*** Document excerpt ***
Re: [PATCH] psi: reduce min window size to 50ms

Suren Baghdasaryan <surenb@xxxxxxxxxx> · Mon, 27 Feb 2023 11:51:26 -0800

On Mon, Feb 27, 2023 at 11:19 AM Josh Hunt <johunt@xxxxxxxxxx> wrote:
>
>
>
> On 2/27/23 9:49 AM, Suren Baghdasaryan wrote:
> > On Mon, Feb 27, 2023 at 5:34 AM Michal Hocko <mhocko@xxxxxxxx> wrote:
> >>
> >> On Fri 24-02-23 13:07:57, Suren Baghdasaryan wrote:
> >>> On Fri, Feb 24, 2023 at 4:47 AM Michal Hocko <mhocko@xxxxxxxx> wrote:
> >>>>
> >>>> On Tue 14-02-23 11:34:30, Suren Baghdasaryan wrote:
> >>>> [...]
> >>>>> Your suggestion to have this limit configurable sounds like obvious
> >>>>> solution. I would like to get some opinions from other maintainers.
> >>>>> Johannes, WDYT? CC'ing Michal to chime in as well since this is mostly
> >>>>> related to memory stalls.
> >>>>
> >>>> I do not think that making this configurable helps much. Many users will
> >>>> be bound to distribution config and also it would be hard to experiment
> >>>> with a recompile cycle every time. This seems just too impractical.
> >>>>
> >>>> Is there any reason why we shouldn't allow any timeout? Shorter
> >>>> timeouts could be restricted to a priviledged context to avoid an easy
> >>>> way to swamp system by too frequent polling.
> >>>
> >>> Hmm, ok. Maybe then we just ensure that only privileged users can set
> >>> triggers and remove the min limit (use a >0 check)?
> >>
> >> This could break existing userspace which is not privileged. I would
> >> just go with CAP_SYS_NICE or similar with small (sub min) timeouts.
> >
> > Yeah, that's what I meant. /proc/pressure/* files already check for
> > CAP_SYS_RESOURCE
> > (https://urldefense.com/v3/__https://elixir.bootlin.com/linux/latest/source/kernel/sched/psi.c*L1440__;Iw!!GjvTz_vk!WtI61poYlZk9kg5P1sX19RdYnUNGvBJRjnOpu8hL6IOZ_NKhuw2qZ_tAdNRwzZoQVlO4jEObYN6x$ )
> > but per-cgroup pressure files do not have this check. I think the
> > original patch which added this check
> > (https://urldefense.com/v3/__https://lore.kernel.org/all/20210402025833.27599-1-johunt@xxxxxxxxxx/__;!!GjvTz_vk!WtI61poYlZk9kg5P1sX19RdYnUNGvBJRjnOpu8hL6IOZ_NKhuw2qZ_tAdNRwzZoQVlO4jAVqIVDv$ )
> > missed the cgroup ones. This should be easy to add but I wonder if
> > that was left that way intentionally.
> >
> > CC'ing the author. Josh, Johannes is that inconsistency between system
> > pressure files and cgroup-specific ones intentional? Can we change
> > them all to check for CAP_SYS_RESOURCE?
***
● Given exercise: List every person named in the psi patch thread, whether as a writer or as someone addressed.
*** Given data ***
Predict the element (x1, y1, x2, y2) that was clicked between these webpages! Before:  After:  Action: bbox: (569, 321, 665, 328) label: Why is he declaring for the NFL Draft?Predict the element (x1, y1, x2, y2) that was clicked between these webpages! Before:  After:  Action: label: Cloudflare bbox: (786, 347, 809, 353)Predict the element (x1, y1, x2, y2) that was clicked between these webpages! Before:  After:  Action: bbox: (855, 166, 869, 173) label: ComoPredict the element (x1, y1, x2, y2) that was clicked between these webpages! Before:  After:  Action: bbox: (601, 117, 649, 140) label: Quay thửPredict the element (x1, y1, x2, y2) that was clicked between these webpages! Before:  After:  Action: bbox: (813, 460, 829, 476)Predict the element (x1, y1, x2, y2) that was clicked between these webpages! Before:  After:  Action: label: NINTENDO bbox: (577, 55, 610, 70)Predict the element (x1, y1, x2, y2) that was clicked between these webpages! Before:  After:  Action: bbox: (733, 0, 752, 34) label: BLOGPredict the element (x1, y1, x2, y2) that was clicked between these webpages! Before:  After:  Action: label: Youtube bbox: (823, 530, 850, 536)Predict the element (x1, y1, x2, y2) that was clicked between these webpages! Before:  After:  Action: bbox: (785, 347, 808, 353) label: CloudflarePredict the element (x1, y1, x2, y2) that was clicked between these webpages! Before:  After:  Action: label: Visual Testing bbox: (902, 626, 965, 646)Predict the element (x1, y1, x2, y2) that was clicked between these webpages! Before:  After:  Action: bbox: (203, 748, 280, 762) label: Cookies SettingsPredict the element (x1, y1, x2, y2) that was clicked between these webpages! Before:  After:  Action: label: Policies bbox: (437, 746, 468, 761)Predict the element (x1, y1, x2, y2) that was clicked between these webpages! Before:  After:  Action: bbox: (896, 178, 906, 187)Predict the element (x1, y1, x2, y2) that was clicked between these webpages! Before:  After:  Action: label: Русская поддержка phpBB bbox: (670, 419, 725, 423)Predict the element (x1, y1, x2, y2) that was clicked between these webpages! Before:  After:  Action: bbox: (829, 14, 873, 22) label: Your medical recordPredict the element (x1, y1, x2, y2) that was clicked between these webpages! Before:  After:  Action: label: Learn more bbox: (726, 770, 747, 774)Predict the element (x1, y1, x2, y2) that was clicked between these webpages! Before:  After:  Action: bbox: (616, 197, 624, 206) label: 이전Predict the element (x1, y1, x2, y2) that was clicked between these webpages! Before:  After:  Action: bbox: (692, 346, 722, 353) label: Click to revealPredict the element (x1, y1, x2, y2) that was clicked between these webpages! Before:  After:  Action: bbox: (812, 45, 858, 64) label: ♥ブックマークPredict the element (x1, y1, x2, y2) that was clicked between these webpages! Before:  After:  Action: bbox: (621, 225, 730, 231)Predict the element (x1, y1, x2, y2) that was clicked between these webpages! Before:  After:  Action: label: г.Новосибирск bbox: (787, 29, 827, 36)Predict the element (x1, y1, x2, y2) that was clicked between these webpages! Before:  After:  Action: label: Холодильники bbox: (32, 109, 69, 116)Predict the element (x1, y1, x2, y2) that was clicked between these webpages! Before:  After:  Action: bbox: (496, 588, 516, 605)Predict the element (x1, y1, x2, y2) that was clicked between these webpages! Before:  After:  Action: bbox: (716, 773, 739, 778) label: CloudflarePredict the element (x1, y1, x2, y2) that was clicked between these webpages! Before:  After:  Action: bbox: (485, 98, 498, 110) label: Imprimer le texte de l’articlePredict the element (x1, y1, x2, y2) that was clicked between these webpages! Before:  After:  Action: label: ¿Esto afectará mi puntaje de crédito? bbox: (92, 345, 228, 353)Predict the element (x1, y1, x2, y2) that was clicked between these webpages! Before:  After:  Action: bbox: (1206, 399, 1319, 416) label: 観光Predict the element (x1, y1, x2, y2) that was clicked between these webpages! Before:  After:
***
● Written answer: Suren Baghdasaryan, Josh Hunt, Michal Hocko, Johannes